Most of Hawaii’s sea hares are speckled and blend in with their seaweed surroundings amazingly well. Each species tends to match the marine plant it eats. Some sea hares are so well camouflaged that they’re nearly invisible, while others tuck themselves into cracks and crevices by day, only venturing out at night to eat.
Most of Hawaii’s sea hares (like the one I found) are a couple of inches long, but one species here grows to 10 inches long.
Like their nudibranch relatives, sea hares are hermaphrodites, male on one end and female on the other. This arrangement lends itself to chain mating, each individual acting as the male to the sea hare in front and the female to the sea hare behind. Sea hare egg masses look like tangled spaghetti.
All sea hares are vegetarians. The ones that eat red seaweeds secrete a pink to purple ink.
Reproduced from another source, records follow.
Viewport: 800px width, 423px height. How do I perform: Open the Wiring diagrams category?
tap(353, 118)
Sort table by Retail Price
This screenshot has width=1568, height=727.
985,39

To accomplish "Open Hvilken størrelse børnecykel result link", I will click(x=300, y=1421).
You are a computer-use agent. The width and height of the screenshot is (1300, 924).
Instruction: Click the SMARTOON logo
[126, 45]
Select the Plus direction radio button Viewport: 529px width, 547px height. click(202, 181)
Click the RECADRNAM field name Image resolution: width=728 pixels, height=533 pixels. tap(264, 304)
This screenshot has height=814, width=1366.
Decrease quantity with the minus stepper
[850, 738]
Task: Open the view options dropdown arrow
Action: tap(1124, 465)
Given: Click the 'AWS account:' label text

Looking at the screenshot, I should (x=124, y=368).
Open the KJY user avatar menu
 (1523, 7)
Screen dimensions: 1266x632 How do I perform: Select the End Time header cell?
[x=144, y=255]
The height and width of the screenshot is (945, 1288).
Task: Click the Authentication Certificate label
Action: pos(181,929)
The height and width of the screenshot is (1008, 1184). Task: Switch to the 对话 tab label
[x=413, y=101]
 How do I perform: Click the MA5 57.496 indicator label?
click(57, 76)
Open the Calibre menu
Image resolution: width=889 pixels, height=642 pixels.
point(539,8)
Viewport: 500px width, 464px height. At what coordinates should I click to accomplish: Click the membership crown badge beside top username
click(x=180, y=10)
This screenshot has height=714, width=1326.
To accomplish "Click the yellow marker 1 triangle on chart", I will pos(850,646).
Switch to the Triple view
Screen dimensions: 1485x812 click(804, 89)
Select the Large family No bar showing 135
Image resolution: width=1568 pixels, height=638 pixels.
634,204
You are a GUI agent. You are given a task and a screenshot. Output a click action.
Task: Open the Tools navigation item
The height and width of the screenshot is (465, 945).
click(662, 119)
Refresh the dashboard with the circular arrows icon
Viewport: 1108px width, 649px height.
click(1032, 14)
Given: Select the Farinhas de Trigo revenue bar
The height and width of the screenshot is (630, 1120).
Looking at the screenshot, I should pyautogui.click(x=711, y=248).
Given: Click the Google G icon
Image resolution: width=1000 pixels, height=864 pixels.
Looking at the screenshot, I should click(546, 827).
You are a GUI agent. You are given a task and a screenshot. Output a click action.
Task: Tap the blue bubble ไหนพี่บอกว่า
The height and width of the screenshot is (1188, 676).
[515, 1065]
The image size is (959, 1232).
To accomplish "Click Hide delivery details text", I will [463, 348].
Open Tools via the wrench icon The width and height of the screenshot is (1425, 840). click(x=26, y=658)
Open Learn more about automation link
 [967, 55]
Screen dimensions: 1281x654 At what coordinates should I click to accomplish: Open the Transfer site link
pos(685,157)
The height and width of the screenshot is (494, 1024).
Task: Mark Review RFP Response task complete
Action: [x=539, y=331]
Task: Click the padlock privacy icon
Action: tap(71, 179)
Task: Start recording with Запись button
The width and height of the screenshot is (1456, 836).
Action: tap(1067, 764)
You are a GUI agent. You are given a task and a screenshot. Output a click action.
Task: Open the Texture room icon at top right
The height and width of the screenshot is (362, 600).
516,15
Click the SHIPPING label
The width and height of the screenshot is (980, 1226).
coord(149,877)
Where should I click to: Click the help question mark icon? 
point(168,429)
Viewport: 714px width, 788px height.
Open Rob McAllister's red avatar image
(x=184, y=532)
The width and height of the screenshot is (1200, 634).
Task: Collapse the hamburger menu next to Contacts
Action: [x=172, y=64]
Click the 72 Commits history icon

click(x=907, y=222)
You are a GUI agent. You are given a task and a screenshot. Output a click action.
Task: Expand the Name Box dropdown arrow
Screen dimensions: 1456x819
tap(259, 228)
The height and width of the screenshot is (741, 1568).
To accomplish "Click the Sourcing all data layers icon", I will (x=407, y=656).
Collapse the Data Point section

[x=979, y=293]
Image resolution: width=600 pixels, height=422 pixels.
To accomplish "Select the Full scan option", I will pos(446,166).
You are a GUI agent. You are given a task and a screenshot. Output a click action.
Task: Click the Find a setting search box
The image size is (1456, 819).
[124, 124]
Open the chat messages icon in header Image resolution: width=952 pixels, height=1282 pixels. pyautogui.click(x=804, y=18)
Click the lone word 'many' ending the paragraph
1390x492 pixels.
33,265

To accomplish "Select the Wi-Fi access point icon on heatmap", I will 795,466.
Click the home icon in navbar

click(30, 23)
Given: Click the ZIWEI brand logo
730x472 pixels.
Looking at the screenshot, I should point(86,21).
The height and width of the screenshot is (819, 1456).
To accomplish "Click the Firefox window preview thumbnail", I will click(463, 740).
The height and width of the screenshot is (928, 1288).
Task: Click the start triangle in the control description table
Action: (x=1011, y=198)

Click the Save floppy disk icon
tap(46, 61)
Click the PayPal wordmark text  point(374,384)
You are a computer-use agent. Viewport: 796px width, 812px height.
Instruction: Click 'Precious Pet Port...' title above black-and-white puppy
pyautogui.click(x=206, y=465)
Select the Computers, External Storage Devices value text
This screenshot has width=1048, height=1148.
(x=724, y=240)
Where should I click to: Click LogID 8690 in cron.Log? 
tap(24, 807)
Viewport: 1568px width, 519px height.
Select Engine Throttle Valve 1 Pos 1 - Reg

Some sea hares secrete toxins that protect them from predators. This toxin isn’t dangerous to handle, but don’t let a sea hare’s body slime get in your eyes.
Ancient Hawaiians ate the nontoxic sea hares, wrapping them in ti leaves and baking them in imu.
Thank you to all those beachgoers out there picking up trash. It makes a huge difference in the appearance of our beaches.
It also makes it easier to find stranded sea hares.